Similarly, buying a couch is not a spur of the moment thing. Most people would spend months looking at options, colours, styles, prices etc, again giving time to build up savings for same. I really don't see the point in having savings earning 0.1% interest if you are repaying loan of 5% or 10%, not to mind credit card interest rate.

I would break savings down by their usage and goal, something like this:

Emergency fund - ideally you should never spend this, save for an emergency
Larger savings for specific things - home renovation, kids college fund, change of car
Nice to have savings - holidays, fancy clothes, dinner out etc.
Use for anything savings - clothes
Obviously it all depends on your capacity for savings, but I think having separate savings accounts for these various things (however small they may be starting out) is good way to compartmentalise the cash. Its all mental accounting at the end of the day, but I think someone is much less likely to withdraw from a savings account called "New Kitchen" to impulse buy a pair of shoes, compared to just having "savings" account, as they will think "oh, I've been saving for these shoes", when in fact they only just thought of buying them now!

I would buy your furniture in full, its then yours. Also, haggle if you are doing this to get better upfront price. Absolutely all banks, credit card providers, high street stores etc want you to pay on credit and then pay the minimum each month. This is how they own you.


----------



## Gordon Gekko (28 Oct 2017)

There’s nuance to the discussion.

In my view, there’s merit in keeping an emergency fund which earns 0% and borrowing, if necessary, at higher rates.

The logic being that should an emergency arise, credit may not be available at that point.

But in broad terms, having debt and surplus cash is bonkers.


----------



## noproblem (28 Oct 2017)

Don't know about her philosophy on spending the banks money and holding on to her own for house renovation, holidays, etc, but if she's getting something for 0% interest, eg, a car, then she would be a fool not to take advantage of that. Personally, i'd only borrow if I really had to, but each to their own. Funny thinking for an accountant though and in fairness, pretty stupid of her, if one is to call a spade, a spade.


----------



## Fella (28 Oct 2017)

Gordon Gekko said:


> Buying houses etc out of savings is hardly relevant for 99% of people. Even someone on €500k a year typically has a mortgage.
> 
> And the other side of it is fun; who wants to be the wealthiest debt free person in the graveyard?!
> 
> It is great to spend surplus cash on having fun.

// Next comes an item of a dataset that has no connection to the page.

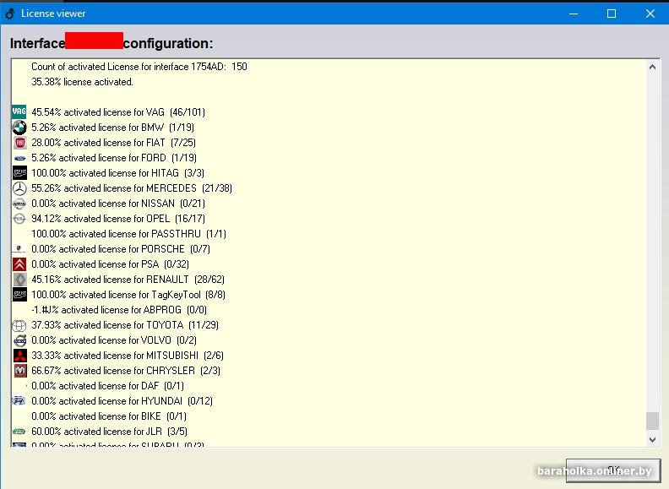Image resolution: width=669 pixels, height=489 pixels.
Task: Select the HYUNDAI logo icon
Action: (19, 401)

As someone who paid their mortgage off recently and all other debts , this is where the fun begins , all your money is your own now and you don't have to pay anyone else before paying yourself. It's less stress it opens up many possibilities. It's wrong to assume that people are having less fun paying mortgage off early , been sensible early means you can be carefree later


----------



## dub_nerd (28 Oct 2017)

Gordon Gekko said:


> Buying houses etc out of savings is hardly relevant for 99% of people. Even someone on €500k a year typically has a mortgage.

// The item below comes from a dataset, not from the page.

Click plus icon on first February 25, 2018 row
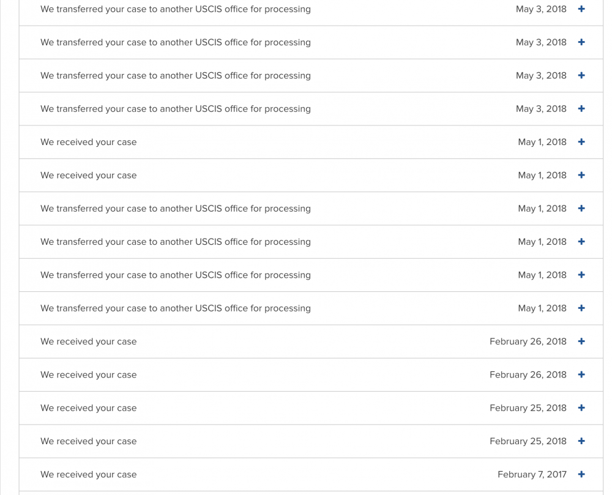click(x=581, y=408)
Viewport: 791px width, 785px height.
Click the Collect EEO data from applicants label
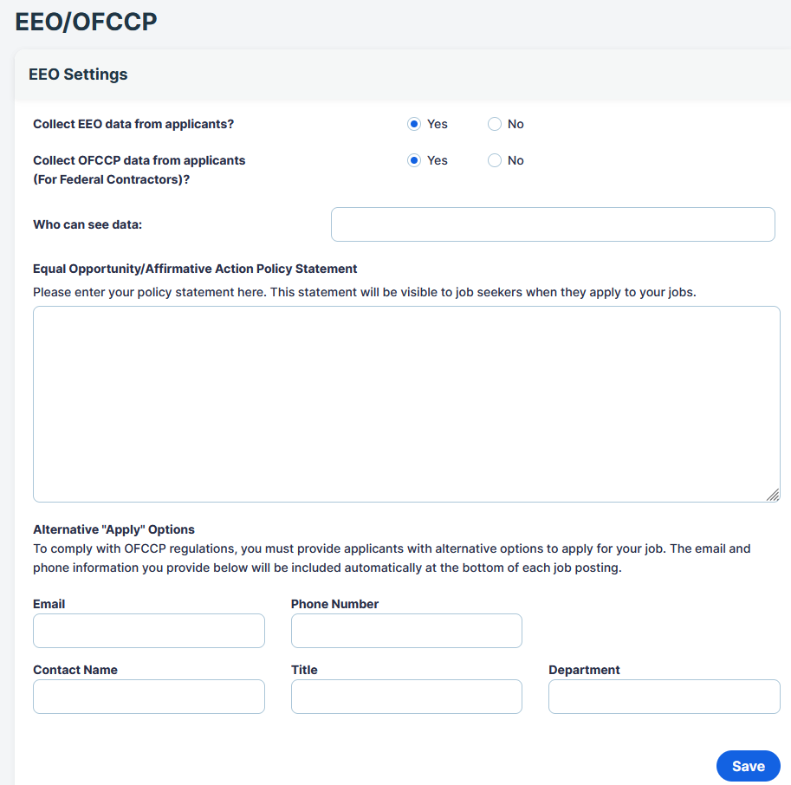pyautogui.click(x=133, y=124)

Exactly my point, really. They are not thinking outside the box. A person in that category could well have a million euro mortage or more, on which they will pay the same again in interest. "Spending the bank's money" actually means the bank gets to spend _your_ money. Whereas those people could easily afford a basic house on two years savings, even after 50% tax and modest living expenses. They can then trade up to the bigger house without effectively buying the same house for the bank too.



Gordon Gekko said:


> And the other side of it is fun; who wants to be the wealthiest debt free person in the graveyard?! It is great to spend surplus cash on having fun.


The people I know in that wage category generally don't have time for fun. They are usually stressed and exhausted.


----------



## Gordon Gekko (28 Oct 2017)

I think that smart use of borrowing has a place in a sensible financial plan.

I’ve some debt at ECB +0.5% but it’s being used to generate a 6.5% gross yield as part of a plan to be debt free at 50.


----------



## galway_blow_in (28 Oct 2017)

Grasscutter said:


> Has anyone every heard this expression before?
> I was raised not to borrow if it was avoidable and it's a philosophy I've always lived by.
> However a very money-savvy (she works in accounting) friend confused me this week by giving me her philosophy which is the opposite. 'Never spend your own money, spend the bank's'. While she wouldn't borrow at a high rate obviously - even if she had the savings to renovate her home for example, €20,00 she would still borrow the money - because she says that way you have your renovation and still have your savings. Yes you pay more in the long term but her theory is realistically you would take longer in time to save that €20,000 again and may never do it because saving is harder than spending. She borrows regularly for things like holidays even though she could pay for them in full - my head is fried trying to work out is her method more sensible or mine. I rarely have savings because I pay for everything up front - when I accrue a decent amount I change the car and they are wiped out.
> I'm keen on a new suite of furniture which I could buy - or get at 0% APR over 3 years. My very strong instinct tells me purchase it in full -because that's what I'm used to whereas my friend says I'd be nuts not to go for the 3 year option.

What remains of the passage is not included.